Sunday, September 3, 2023

Indigenous Influence in Puerto Rican Spanish

Manuel Alvarez Nazario's El influjo indígena en el español de Puerto Rico is an important study and constant entry in the bibliographies of studies on the Taino legacy in the Caribbean. A short study using the existing corpus of known Taino lexicon and expressions in Puerto Rico and the Hispanic Caribbean, Alvarez Nazario extrapolates from the Island Carib and Garifuna language to glimpse at the deeper structure and evolution of the Taino tongue. Since the Island Carib and Garifuna language is, drawing on Taylor's research, an Arawakan language that survived through the Igneri women subjugated by Caribs, Alvarez Nazario believes it may be a reliable indicator on some of the features of the Taino language. Indeed, by drawing on data from linguistic studies of Garifuna, Igneri, Lokono and other Arawakan languages of South America, one can deduce some of the vocabulary and grammatical features of the Taino tongue. Unfortunately, however, the author seems to think the Taino language spread through a late migration into the Greater Antilles that supplanted or possibly conquered the earlier Igneri. Thus, like the later Carib conquerors, the Taino become an invasive force who may have defeated the Igneri and possibly even imposed naboria status on them. Needless to say, the evidence for this is lacking. It nonetheless reflects earlier scholarship in which linguistic and ceramic changes necessarily implied migration rather than local evolution or adaptation.

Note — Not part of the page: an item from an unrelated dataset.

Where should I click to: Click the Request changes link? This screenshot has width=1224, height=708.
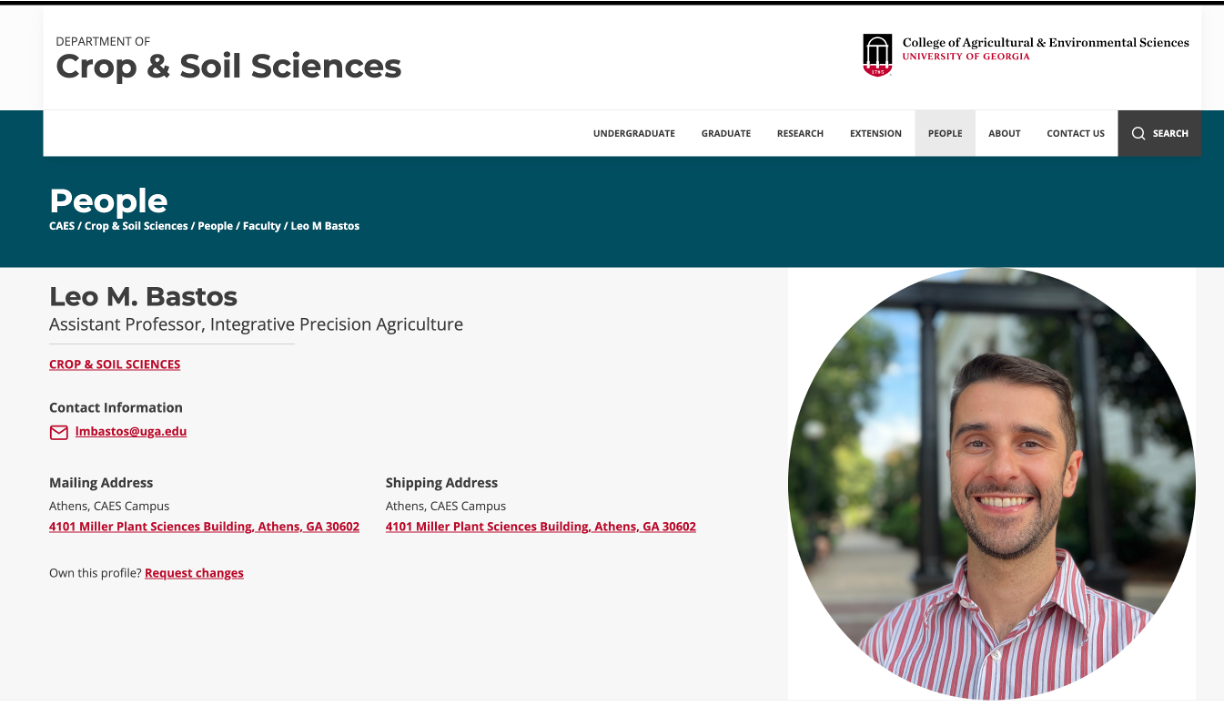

Despite the issue with the assumptions of migration and a possible "conquest" of the Igneri by the Taino, using the scholarship on Island Carib languages available since the 17th century enriches our understanding of the Taino language. These sources buttress Alvarez Nazario's identification of indigenismos in Puerto Rican Spanish with likely or possible explanations for changed in pronunciation as the words entered the Spanish vernacular. Indigenismos in the case of Puerto Rico, like the Dominican Republic and Cuba, tend to be most obvious with place names, references to everyday life, flora, fauna, and domestic architecture or instruments (yuca, casabe, cayos, canoa, batey, enagua, maraca, bohio, and conuco, for instance). Unsurprisingly, the material culture of the indigenous people survived long after the dissolution of the Taino sociopolitical order. Words reflecting this culture, which was adopted by the Spanish, Africans, and mixed-race progeny of all three groups left a permanent imprint in Puerto Rican Spanish. In the countryside especially, this legacy of the Taino language and culture is quite strong. Indeed, indigenismos from the Taino language even referring to forms of dress, weapons like the macana, and even eyes (macos in Puerto Rican Spanish) suggest indigenous vocabulary was possibly pervasive in other aspects of criollo life. Unfortunately, no surviving voabularios of the Taino language survive from the 1500s, although Fray Domingo de Vico was said to have composed one in the 1540s based on the language spoken in Hispaniola. 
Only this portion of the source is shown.